In general, the trends in stroke incidence and mortality rates have decreased in the recent decades for high-income countries such as the U.S., the United Kingdom, and Canada [8386]. Analyses from the Framingham Study revealed a decrease in stroke incidence for the past 50 years, although the lifetime risk of stroke did not decrease to the same degree [86]; this may reflect both an improvement in risk factor control, as well as an improvement in life expectancy. Population-based studies in Oxfordshire (United Kingdom) showed a major reduction in age- and gender-specific stroke incidence for the past 20 years [85]. This decline was found to be associated with an increased use of preventative treatment and better control of vascular risk factors, including hypertension, hyperlipidemia, and smoking. Stroke mortality improvement during 1990 to 2002 was observed in the U.S. and in Canada after mandatory folic acid fortification was in place, but not in England and Wales in which the fortification was not mandatory during the same period [84]. There have also been advancements in acute stroke care and this may have led to a nationwide decrease in the percentage of stroke hospitalizations resulting in death in the U.S. [87]. This decrease was seen regardless of stroke subtypes (Fig. 2).

Fig. 2
figure 2

Distribution of in-hospital stroke mortality rates in the U.S. by stroke subtypes between 1997 and 2006. These trends are statistically significant (p < 0.001). (Reproduced with modifications from Ovbiagele B. Nationwide trends in in-hospital mortality among patients with stroke. Stroke 2010;41:1748-1754, with permission from the author)

While there have been reports of decreased stroke incidence and mortality in high-income countries, the opposite has been observed in low-to-middle income countries [83]. A systematic review of population-based studies has found more than 100% increase in stroke incidence in these countries. Early stroke case fatality is decreasing in both high-income and low-to-middle income countries. However, the overall early stroke case fatality in low-to-middle income countries is found to be 25% higher than that seen in high-income countries in the past decade. The reasons for these differences are unclear, but low-to-middle income countries are unlikely to have the same advancements in acute stroke care and secondary stroke prevention measures as seen in high-income countries in the recent decades.
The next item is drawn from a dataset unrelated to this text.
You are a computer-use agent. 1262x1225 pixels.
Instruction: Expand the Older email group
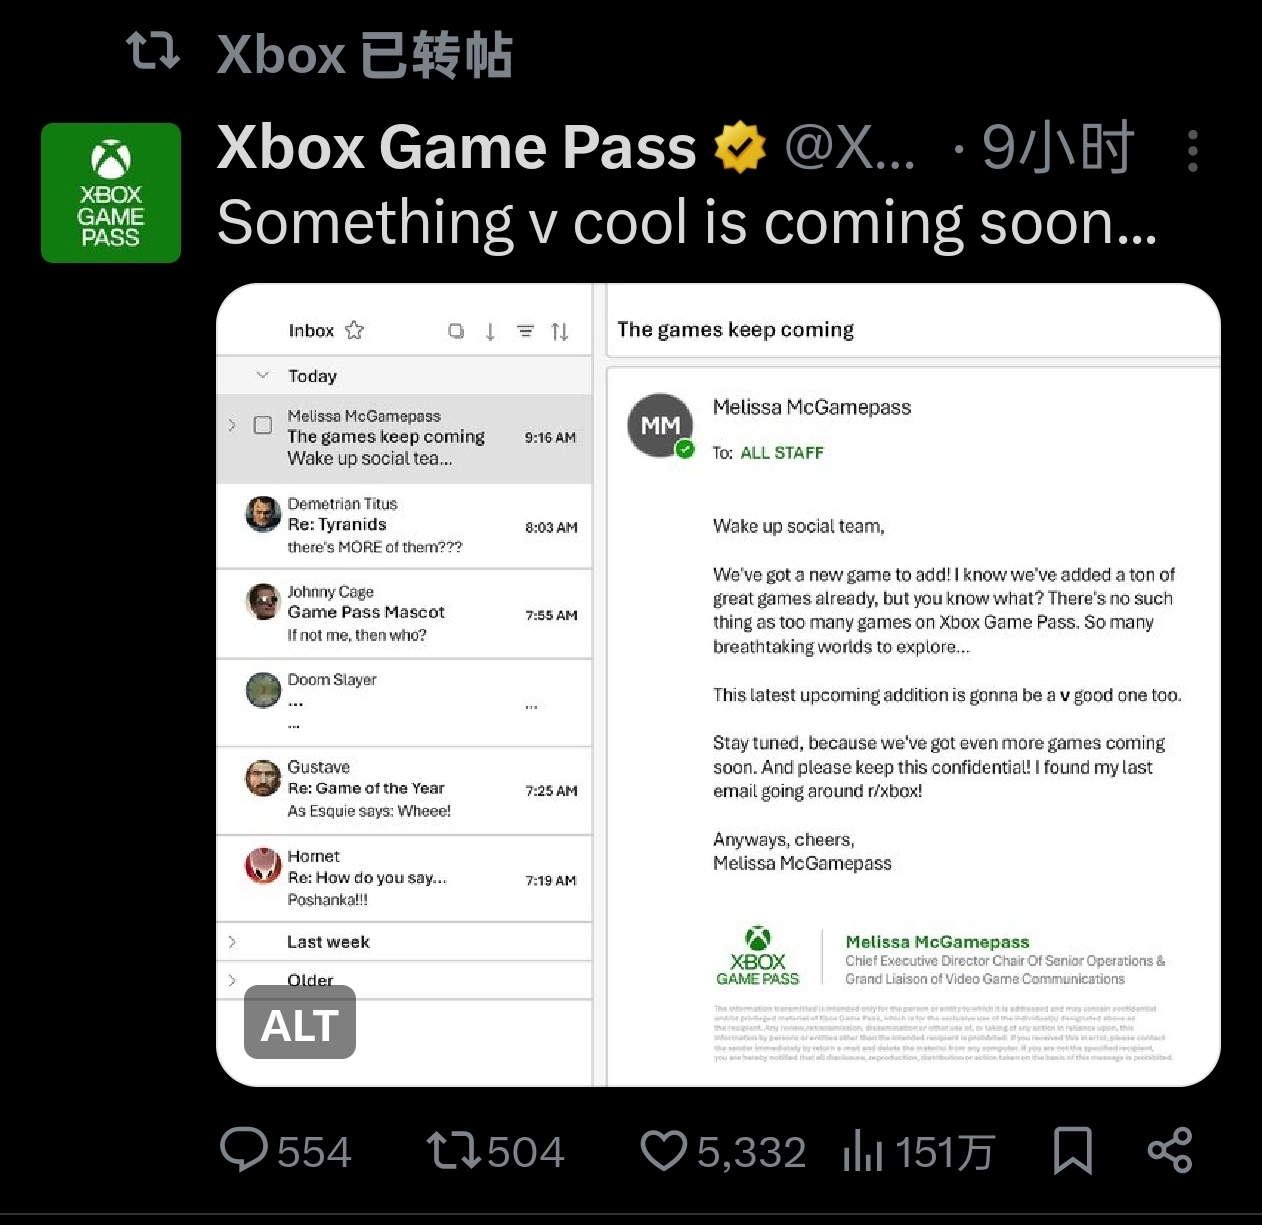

Although advancement in stroke prevention and management has led to many successes in the fight against this disease for the past 2 decades, many challenges remain as clinicians and investigators continue to try and uncover the underlying causes behind the many disparities in stroke burden and outcome observed in epidemiologic studies to be able to design interventions to improve stroke mortality and disability for all.